Recently, Adam Twardowski of the Center for a New American Security wrote a piece arguing that NATO is not a threat to Russia. His argument that “NATO has never been an existential threat to post-Soviet Russia” is mostly conjecture and has been answered by Ted Carpenter here. But both pieces fail to discuss why Russia considers NATO a threat, and that is the security’s alliance role in the larger liberal project lead by the United States.

Since 1945, the United States has embarked on what John Ikenberry calls an “open and ruled based” international order characterized by multilateral institutions, market based economies, and democracy. The variety of western institutions which define this order are open to all yet membership is with conditions. It’s expected that states that join adhere to liberal values both politically and economically. This means being democratic with a market economy. The American strategic vision of the post Cold War era has been to make our liberal hegemonic project more inclusive. Exceptions are made as geopolitics demand, but the assumption is that once states integrate into the American led ruled based order they will be pressured to become politically liberal states if they are not already there.

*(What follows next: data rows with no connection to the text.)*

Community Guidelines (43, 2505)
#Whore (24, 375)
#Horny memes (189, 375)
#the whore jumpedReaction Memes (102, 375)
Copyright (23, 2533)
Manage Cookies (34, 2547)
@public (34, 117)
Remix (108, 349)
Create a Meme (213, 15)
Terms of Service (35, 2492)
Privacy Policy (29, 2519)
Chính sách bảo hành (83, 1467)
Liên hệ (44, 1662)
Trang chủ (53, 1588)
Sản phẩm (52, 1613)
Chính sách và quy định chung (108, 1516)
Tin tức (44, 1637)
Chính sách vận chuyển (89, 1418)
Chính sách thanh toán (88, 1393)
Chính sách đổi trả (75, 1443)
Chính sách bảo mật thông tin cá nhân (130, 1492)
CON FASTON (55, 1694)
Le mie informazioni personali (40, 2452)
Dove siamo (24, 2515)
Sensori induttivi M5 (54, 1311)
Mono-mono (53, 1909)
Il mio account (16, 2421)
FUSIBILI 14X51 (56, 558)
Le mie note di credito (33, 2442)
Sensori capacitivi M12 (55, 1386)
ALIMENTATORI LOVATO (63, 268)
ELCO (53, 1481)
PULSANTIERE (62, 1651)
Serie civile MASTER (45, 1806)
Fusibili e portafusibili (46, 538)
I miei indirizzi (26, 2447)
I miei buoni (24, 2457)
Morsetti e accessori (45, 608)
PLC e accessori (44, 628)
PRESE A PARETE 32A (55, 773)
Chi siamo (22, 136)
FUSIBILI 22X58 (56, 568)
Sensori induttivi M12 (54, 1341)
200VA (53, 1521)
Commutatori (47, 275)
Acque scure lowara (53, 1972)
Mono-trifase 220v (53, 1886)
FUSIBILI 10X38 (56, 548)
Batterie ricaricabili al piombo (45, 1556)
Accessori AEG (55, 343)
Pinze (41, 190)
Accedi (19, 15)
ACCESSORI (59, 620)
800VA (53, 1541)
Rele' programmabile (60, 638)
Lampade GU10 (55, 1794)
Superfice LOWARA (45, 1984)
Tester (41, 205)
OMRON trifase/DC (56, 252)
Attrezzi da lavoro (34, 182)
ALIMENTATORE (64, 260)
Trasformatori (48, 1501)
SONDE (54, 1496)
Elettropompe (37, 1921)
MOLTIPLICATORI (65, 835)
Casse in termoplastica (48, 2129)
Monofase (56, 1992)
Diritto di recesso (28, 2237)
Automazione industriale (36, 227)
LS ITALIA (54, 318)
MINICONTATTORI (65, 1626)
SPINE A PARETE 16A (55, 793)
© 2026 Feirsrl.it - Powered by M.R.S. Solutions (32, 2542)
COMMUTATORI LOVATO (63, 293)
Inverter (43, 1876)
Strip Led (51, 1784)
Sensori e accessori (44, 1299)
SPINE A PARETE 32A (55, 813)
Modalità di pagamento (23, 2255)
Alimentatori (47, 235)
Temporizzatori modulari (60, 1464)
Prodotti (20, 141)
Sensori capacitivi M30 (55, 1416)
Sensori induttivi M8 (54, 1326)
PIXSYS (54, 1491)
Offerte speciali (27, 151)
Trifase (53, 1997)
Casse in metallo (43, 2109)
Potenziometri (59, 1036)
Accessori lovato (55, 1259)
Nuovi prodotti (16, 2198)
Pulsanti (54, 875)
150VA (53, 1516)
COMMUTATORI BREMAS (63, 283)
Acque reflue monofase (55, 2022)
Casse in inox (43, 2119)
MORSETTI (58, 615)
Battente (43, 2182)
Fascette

How does NATO fit into this grand strategy? It is the security apparatus that provides the regional stability and breathing room to secure these liberal gains and to further support this political evolution. The original goal of NATO was to “keep American in, Germany down, and the USSR out.” This would allow for Western Europe to rebuild its market economies uncompromised by security concerns associated with a rising Germany or a meddling Soviet Union. Along with the Marshall Plan, the Atlantic Charter, and the various Bretton Woods institutions, NATO served to make Europe political and economically liberal. Since 1989, that mission has not changed. As noted by their own study, NATO enlargement will contribute to enhanced stability and security for all countries in the Euro-Atlantic area by “encouraging and supporting democratic reforms, including civilian and democratic control over the military;”

The promotion of liberal values abroad combined with an unprecedented amount of power raise concerns inside Russia. Russia considers NATO a threat because it is part of a larger trend of promoting the western liberal ideology abroad. As Michael Mandelbaum states in Mission Failure, after the Cold War “the main focus of American foreign policy shifted from war to governance, from what other governments did beyond their borders to what thy did and how they were organized within them.” This reorientation of American foreign policy lead to a host of American advancements into Russia’s former sphere of influence with three American lead interventions (twice in former Yugoslavia and one in Afghanistan) and involving itself in the color revolutions of the region. American advances in Ukraine are especially alarming to Moscow as the area has been deeply intertwined with Russian history. When it was not part of Russian territory, it served as the buffer against foreign invasion and gave Russia access to its only warm-water port in Crimea. Despite the high level of strategic interest Russia has in its neighbor, the United States has interfered in their domestic politics for most of Ukraine’s 23 years of independence. As Ted Carpenter correctly notes, how tolerant would the United States be if Russia or China were incrementally pressuring America’s immediate neighbors to reconfigure their political economies to resemble their centralized illiberal models?

Promoting democracy and a respect for human rights abroad are admirable, but not from the perspective of the Russia’s ruling regime. From Moscow’s perspective, American support for democracy and human rights in their neighborhood is considered to compromise their own regimes influence. The original purpose of NATO was to provide enough security so that the strategically important region would not fall into the orbit of a hostile power. Today, its purpose is to spread liberalism beyond Western Europe and remake the political economies surrounding Russia to be less styled as Russian and more western. When you also include EU expansion, the revanchist Russian foreign policy should not come as a surprise.